Q: How would you describe your style?
A: Eclectic and diverse
Q: Which artist would you like to work with and why?
A: Haken. I damn-near idolize those guys. They are brilliant composers and masterful performers. I would love nothing more than to tell Richard Henshall to give me "one more take".
Q: Can you share one music production tip?
A: There is no such thing as the "perfect mix". However, an immersive listening experience is about balance. Get specific with your clients, learn how to use the tools available, and just trust you ears. It takes practice. If it sounds good, more than likely it is good.
Q: What type of music do you usually work on?
A: I am drawn to the more experimental sides of metal and rock, but I incorporate elements of pop, jazz, classical, electronica, and funk.

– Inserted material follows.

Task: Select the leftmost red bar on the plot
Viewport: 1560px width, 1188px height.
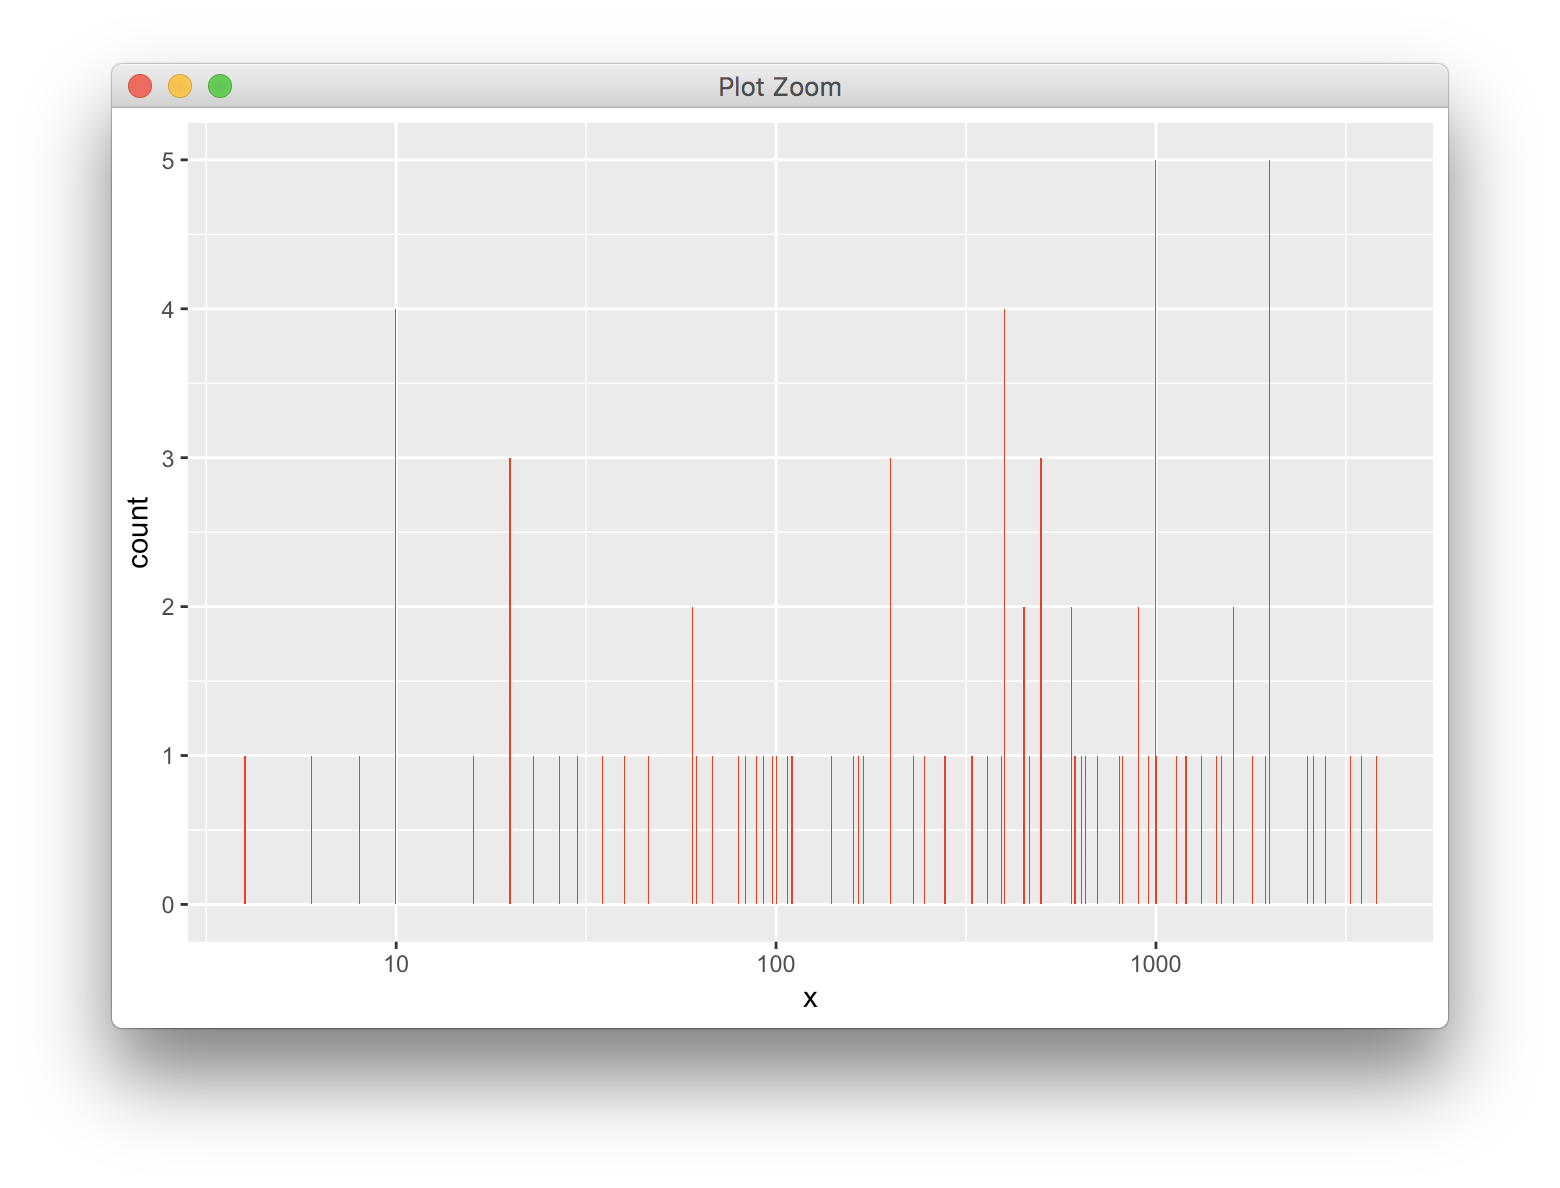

Q: What's your strongest skill?
A: Swift adaptation
Q: What do you bring to a song?
A: The perspective of someone looking to push boundaries. What I love about "progressive" rock or "experimental" music is the fact that they take risks and test the expectations of listeners without totally abandoning what came before. I don't intend to be generic, but I certainly don't aim to be different for difference's sake either.
Q: What's your typical work process?
A: I was a drummer first so often times, my songwriting process starts from the almighty groove. I've worked quite hard at "humanizing" programmed drums and taking it from there, especially on rock and metal tunes. However, my recent love affair with dark wave and synthwave have led me to start my compositions with the synthesizers. I usually start with pure composition on software and sheet music before I even pick up my guitar.
Q: Tell us about your studio setup.
A: Oh well since this is a new career for me, my studio is nomadic in nature. I have some top notch gear, especially on the software plug-in front. However, right now, my studio is simply our guest bedroom. Hopefully, one day, I can finance a full-on studio space. A man can dream.
Q: What other musicians or music production professionals inspire you?
A: From a writing and performing standpoint, my biggest influences are Devin Townsend, Haken, VOLA, The Dillinger Escape Plan, Riverside, Steven Wilson, Rush, King Crimson, and Dream Theater. I like it when artists dare to reach outside of their label and incorporate left-field elements into their writing. I have always been a film score buff. I am a sucker for the hybridization of the traditional orchestra and modern electronic elements, especially in the low end. Look no further than guys like Hans Zimmer, Junkie XL, Trent Reznor, and Atticus Ross. They build tension and atmosphere that enhances what is visually on-screen rather than drown you in grandiosity. From a technical production standpoint, I think Adam "Nolly" Getgood's mixes are one of the best in the game, especially in the world of very heavy and technical metal. I've never heard such low-tuned guitars sound so crisp and clear.
Q: Describe the most common type of work you do for your clients.
A: I have no music CV yet. This is a clean slate for me.